What do you do when you can’t know your passion & purpose?
“Some people are blessed by knowing exactly what it is their hearts desire, but are cursed by not knowing how to achieve it. Like King Lear, some stumble into a course of action precisely opposite to the one that would satisfy their hearts and minds. Because of their own pride, stubbornness, or lack of self-insight, their goals remain unfulfilled.
But at least such people know what they want, be it their daughter’s devotion, a lover’s embrace, or peace of mind. A worse fate is not knowing what it is our hearts desire.”
-Timothy Wilson, Strangers to Ourselves: Discovering the Adaptive Unconscious
A few years ago, Heidi Johnson thought she knew what she wanted. A PhD. A high-paying job. A cool condo in Boston with her hard-working husband. But it turned out she was living someone else’s desires, not hers.
No matter how intelligent, creative, or loving people we are (or think we are), we can be, in psychologist Timothy Wilson’s words, strangers to ourselves.
Why do we often not know ourselves very well? And how can we increase our self-knowledge? Those two questions Wilson has been tracking for over twenty years.
To that latter question, I’ll offer two possibilities: story-changing and body-shifting. But more on that soon.

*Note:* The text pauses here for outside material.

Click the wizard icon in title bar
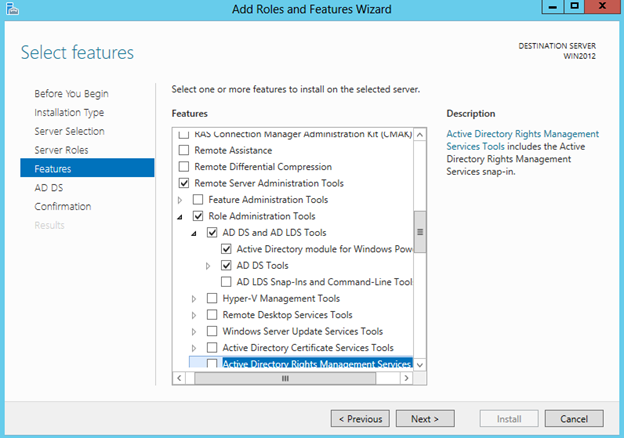 (x=9, y=9)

To the first question: For most of us creatives, what we desire arises from a cadre of things we remember, experience, see in other people, absorb in our bodies. And a lot of that stuff is hard for our relatively small conscious mind to detect, let alone detect with accuracy or objectivity. Plus, that conscious mind might never be aware of a slew of physiological processes that affect what we desire (e.g., respiration’s influence on cognition; neurochemistry’s or muscular tension’s influence on mood).
“Why did I do that?” we say. Indeed.
Imagine the mirror we each hold up to ourselves to try to say, “This is who I am. This is what I desire. This is what motivates me to do what I do.” Imagine someone trying to take a picture of himself with a camera that has no reverse-screen. He takes a self-portrait of a quarter of his face. The rest of the portrait is his environment.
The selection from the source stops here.